Please return the whole listing. Keep each line exactly the same.

=======

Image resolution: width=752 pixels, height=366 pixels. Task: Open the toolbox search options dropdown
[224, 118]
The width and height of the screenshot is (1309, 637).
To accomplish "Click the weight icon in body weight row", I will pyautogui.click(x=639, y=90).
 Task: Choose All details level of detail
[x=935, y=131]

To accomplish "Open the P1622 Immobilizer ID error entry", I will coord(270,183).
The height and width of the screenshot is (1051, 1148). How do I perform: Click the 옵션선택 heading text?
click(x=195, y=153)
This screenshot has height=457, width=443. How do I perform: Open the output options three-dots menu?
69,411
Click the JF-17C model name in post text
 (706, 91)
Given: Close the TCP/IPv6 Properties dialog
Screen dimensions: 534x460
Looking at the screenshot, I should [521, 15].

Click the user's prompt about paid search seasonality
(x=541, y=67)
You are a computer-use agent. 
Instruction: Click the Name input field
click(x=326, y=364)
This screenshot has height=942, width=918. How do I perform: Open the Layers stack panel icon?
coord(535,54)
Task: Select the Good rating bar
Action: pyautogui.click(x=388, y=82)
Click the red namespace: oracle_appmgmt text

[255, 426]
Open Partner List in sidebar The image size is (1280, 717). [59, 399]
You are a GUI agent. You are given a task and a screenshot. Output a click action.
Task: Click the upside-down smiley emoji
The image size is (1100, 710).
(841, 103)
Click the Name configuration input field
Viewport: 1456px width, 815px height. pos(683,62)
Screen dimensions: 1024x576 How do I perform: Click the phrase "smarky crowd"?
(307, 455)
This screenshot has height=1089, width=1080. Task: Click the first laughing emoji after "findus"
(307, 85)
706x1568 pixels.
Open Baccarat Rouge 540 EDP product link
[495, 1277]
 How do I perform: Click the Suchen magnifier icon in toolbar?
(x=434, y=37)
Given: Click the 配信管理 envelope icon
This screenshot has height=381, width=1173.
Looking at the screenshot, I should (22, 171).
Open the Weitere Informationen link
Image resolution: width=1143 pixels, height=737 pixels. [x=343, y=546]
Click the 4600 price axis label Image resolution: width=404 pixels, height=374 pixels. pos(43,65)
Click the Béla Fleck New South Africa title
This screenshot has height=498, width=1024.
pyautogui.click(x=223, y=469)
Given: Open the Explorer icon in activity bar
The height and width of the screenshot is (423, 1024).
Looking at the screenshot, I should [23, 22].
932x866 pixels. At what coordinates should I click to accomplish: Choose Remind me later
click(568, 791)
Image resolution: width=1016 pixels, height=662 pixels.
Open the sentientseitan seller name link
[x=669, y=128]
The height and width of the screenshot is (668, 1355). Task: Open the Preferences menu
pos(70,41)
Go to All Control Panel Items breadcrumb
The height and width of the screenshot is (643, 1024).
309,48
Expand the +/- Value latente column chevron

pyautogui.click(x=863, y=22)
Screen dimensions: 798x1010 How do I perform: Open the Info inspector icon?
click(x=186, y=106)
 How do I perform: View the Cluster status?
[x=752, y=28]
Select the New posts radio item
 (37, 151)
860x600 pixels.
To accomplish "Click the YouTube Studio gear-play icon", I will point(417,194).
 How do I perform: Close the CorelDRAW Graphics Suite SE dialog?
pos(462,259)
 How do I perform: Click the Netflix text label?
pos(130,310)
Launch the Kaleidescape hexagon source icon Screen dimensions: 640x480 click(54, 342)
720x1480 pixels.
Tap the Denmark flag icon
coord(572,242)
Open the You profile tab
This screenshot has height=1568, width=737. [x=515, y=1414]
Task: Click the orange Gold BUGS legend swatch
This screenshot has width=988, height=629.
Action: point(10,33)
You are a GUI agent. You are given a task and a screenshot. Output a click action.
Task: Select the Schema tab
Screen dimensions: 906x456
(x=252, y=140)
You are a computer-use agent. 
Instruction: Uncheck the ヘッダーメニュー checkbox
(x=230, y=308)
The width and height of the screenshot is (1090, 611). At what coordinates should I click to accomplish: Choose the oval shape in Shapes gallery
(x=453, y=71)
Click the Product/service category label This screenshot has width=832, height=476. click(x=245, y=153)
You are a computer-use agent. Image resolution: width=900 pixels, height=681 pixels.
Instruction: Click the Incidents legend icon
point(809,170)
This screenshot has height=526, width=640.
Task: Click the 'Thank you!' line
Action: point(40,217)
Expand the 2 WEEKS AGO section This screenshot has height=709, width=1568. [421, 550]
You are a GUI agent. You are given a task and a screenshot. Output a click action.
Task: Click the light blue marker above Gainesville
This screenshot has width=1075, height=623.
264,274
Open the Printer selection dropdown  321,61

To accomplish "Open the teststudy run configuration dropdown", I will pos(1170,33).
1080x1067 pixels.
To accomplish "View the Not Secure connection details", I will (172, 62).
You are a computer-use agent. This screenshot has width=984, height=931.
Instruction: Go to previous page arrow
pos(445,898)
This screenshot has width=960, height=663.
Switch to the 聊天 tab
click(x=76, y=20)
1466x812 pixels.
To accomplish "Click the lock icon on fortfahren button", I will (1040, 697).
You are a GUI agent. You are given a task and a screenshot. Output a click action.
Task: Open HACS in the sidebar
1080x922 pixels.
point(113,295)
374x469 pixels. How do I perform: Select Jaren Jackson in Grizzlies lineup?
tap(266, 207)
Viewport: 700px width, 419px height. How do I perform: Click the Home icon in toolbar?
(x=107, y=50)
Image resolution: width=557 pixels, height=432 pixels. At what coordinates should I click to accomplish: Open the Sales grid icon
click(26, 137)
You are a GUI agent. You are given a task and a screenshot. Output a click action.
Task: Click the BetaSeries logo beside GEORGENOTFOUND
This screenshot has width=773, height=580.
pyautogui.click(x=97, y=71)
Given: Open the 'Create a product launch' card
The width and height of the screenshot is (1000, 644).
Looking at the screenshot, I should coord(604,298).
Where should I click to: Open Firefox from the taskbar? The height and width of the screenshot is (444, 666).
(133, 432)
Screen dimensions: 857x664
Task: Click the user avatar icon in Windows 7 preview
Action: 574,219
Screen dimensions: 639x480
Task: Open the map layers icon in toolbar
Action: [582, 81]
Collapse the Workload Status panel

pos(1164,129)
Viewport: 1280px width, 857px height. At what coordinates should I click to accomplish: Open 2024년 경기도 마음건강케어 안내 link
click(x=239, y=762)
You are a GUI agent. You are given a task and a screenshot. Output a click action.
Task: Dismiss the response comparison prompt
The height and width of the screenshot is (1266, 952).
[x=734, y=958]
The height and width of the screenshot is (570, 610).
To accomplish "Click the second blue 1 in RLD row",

=======

→ **Solution to the problem**
Image resolution: width=752 pixels, height=366 pixels. Task: Open the toolbox search options dropdown
[224, 118]
The width and height of the screenshot is (1309, 637).
To accomplish "Click the weight icon in body weight row", I will pyautogui.click(x=639, y=90).
 Task: Choose All details level of detail
[x=935, y=131]

To accomplish "Open the P1622 Immobilizer ID error entry", I will coord(270,183).
The height and width of the screenshot is (1051, 1148). How do I perform: Click the 옵션선택 heading text?
click(x=195, y=153)
This screenshot has height=457, width=443. How do I perform: Open the output options three-dots menu?
69,411
Click the JF-17C model name in post text
 (706, 91)
Given: Close the TCP/IPv6 Properties dialog
Screen dimensions: 534x460
Looking at the screenshot, I should [521, 15].

Click the user's prompt about paid search seasonality
(x=541, y=67)
You are a computer-use agent. 
Instruction: Click the Name input field
click(x=326, y=364)
This screenshot has height=942, width=918. How do I perform: Open the Layers stack panel icon?
coord(535,54)
Task: Select the Good rating bar
Action: pyautogui.click(x=388, y=82)
Click the red namespace: oracle_appmgmt text

[255, 426]
Open Partner List in sidebar The image size is (1280, 717). [59, 399]
You are a GUI agent. You are given a task and a screenshot. Output a click action.
Task: Click the upside-down smiley emoji
The image size is (1100, 710).
(841, 103)
Click the Name configuration input field
Viewport: 1456px width, 815px height. pos(683,62)
Screen dimensions: 1024x576 How do I perform: Click the phrase "smarky crowd"?
(307, 455)
This screenshot has height=1089, width=1080. Task: Click the first laughing emoji after "findus"
(307, 85)
706x1568 pixels.
Open Baccarat Rouge 540 EDP product link
[495, 1277]
 How do I perform: Click the Suchen magnifier icon in toolbar?
(x=434, y=37)
Given: Click the 配信管理 envelope icon
This screenshot has height=381, width=1173.
Looking at the screenshot, I should (22, 171).
Open the Weitere Informationen link
Image resolution: width=1143 pixels, height=737 pixels. [x=343, y=546]
Click the 4600 price axis label Image resolution: width=404 pixels, height=374 pixels. pos(43,65)
Click the Béla Fleck New South Africa title
This screenshot has height=498, width=1024.
pyautogui.click(x=223, y=469)
Given: Open the Explorer icon in activity bar
The height and width of the screenshot is (423, 1024).
Looking at the screenshot, I should [23, 22].
932x866 pixels. At what coordinates should I click to accomplish: Choose Remind me later
click(568, 791)
Image resolution: width=1016 pixels, height=662 pixels.
Open the sentientseitan seller name link
[x=669, y=128]
The height and width of the screenshot is (668, 1355). Task: Open the Preferences menu
pos(70,41)
Go to All Control Panel Items breadcrumb
The height and width of the screenshot is (643, 1024).
309,48
Expand the +/- Value latente column chevron

pyautogui.click(x=863, y=22)
Screen dimensions: 798x1010 How do I perform: Open the Info inspector icon?
click(x=186, y=106)
 How do I perform: View the Cluster status?
[x=752, y=28]
Select the New posts radio item
 (37, 151)
860x600 pixels.
To accomplish "Click the YouTube Studio gear-play icon", I will point(417,194).
 How do I perform: Close the CorelDRAW Graphics Suite SE dialog?
pos(462,259)
 How do I perform: Click the Netflix text label?
pos(130,310)
Launch the Kaleidescape hexagon source icon Screen dimensions: 640x480 click(54, 342)
720x1480 pixels.
Tap the Denmark flag icon
coord(572,242)
Open the You profile tab
This screenshot has height=1568, width=737. [x=515, y=1414]
Task: Click the orange Gold BUGS legend swatch
This screenshot has width=988, height=629.
Action: point(10,33)
You are a GUI agent. You are given a task and a screenshot. Output a click action.
Task: Select the Schema tab
Screen dimensions: 906x456
(x=252, y=140)
You are a computer-use agent. 
Instruction: Uncheck the ヘッダーメニュー checkbox
(x=230, y=308)
The width and height of the screenshot is (1090, 611). At what coordinates should I click to accomplish: Choose the oval shape in Shapes gallery
(x=453, y=71)
Click the Product/service category label This screenshot has width=832, height=476. click(x=245, y=153)
You are a computer-use agent. Image resolution: width=900 pixels, height=681 pixels.
Instruction: Click the Incidents legend icon
point(809,170)
This screenshot has height=526, width=640.
Task: Click the 'Thank you!' line
Action: point(40,217)
Expand the 2 WEEKS AGO section This screenshot has height=709, width=1568. [421, 550]
You are a GUI agent. You are given a task and a screenshot. Output a click action.
Task: Click the light blue marker above Gainesville
This screenshot has width=1075, height=623.
264,274
Open the Printer selection dropdown  321,61

To accomplish "Open the teststudy run configuration dropdown", I will pos(1170,33).
1080x1067 pixels.
To accomplish "View the Not Secure connection details", I will (172, 62).
You are a computer-use agent. This screenshot has width=984, height=931.
Instruction: Go to previous page arrow
pos(445,898)
This screenshot has width=960, height=663.
Switch to the 聊天 tab
click(x=76, y=20)
1466x812 pixels.
To accomplish "Click the lock icon on fortfahren button", I will (1040, 697).
You are a GUI agent. You are given a task and a screenshot. Output a click action.
Task: Open HACS in the sidebar
1080x922 pixels.
point(113,295)
374x469 pixels. How do I perform: Select Jaren Jackson in Grizzlies lineup?
tap(266, 207)
Viewport: 700px width, 419px height. How do I perform: Click the Home icon in toolbar?
(x=107, y=50)
Image resolution: width=557 pixels, height=432 pixels. At what coordinates should I click to accomplish: Open the Sales grid icon
click(26, 137)
You are a GUI agent. You are given a task and a screenshot. Output a click action.
Task: Click the BetaSeries logo beside GEORGENOTFOUND
This screenshot has width=773, height=580.
pyautogui.click(x=97, y=71)
Given: Open the 'Create a product launch' card
The width and height of the screenshot is (1000, 644).
Looking at the screenshot, I should coord(604,298).
Where should I click to: Open Firefox from the taskbar? The height and width of the screenshot is (444, 666).
(133, 432)
Screen dimensions: 857x664
Task: Click the user avatar icon in Windows 7 preview
Action: 574,219
Screen dimensions: 639x480
Task: Open the map layers icon in toolbar
Action: [582, 81]
Collapse the Workload Status panel

pos(1164,129)
Viewport: 1280px width, 857px height. At what coordinates should I click to accomplish: Open 2024년 경기도 마음건강케어 안내 link
click(x=239, y=762)
You are a GUI agent. You are given a task and a screenshot. Output a click action.
Task: Dismiss the response comparison prompt
The height and width of the screenshot is (1266, 952).
[x=734, y=958]
The height and width of the screenshot is (570, 610).
To accomplish "Click the second blue 1 in RLD row",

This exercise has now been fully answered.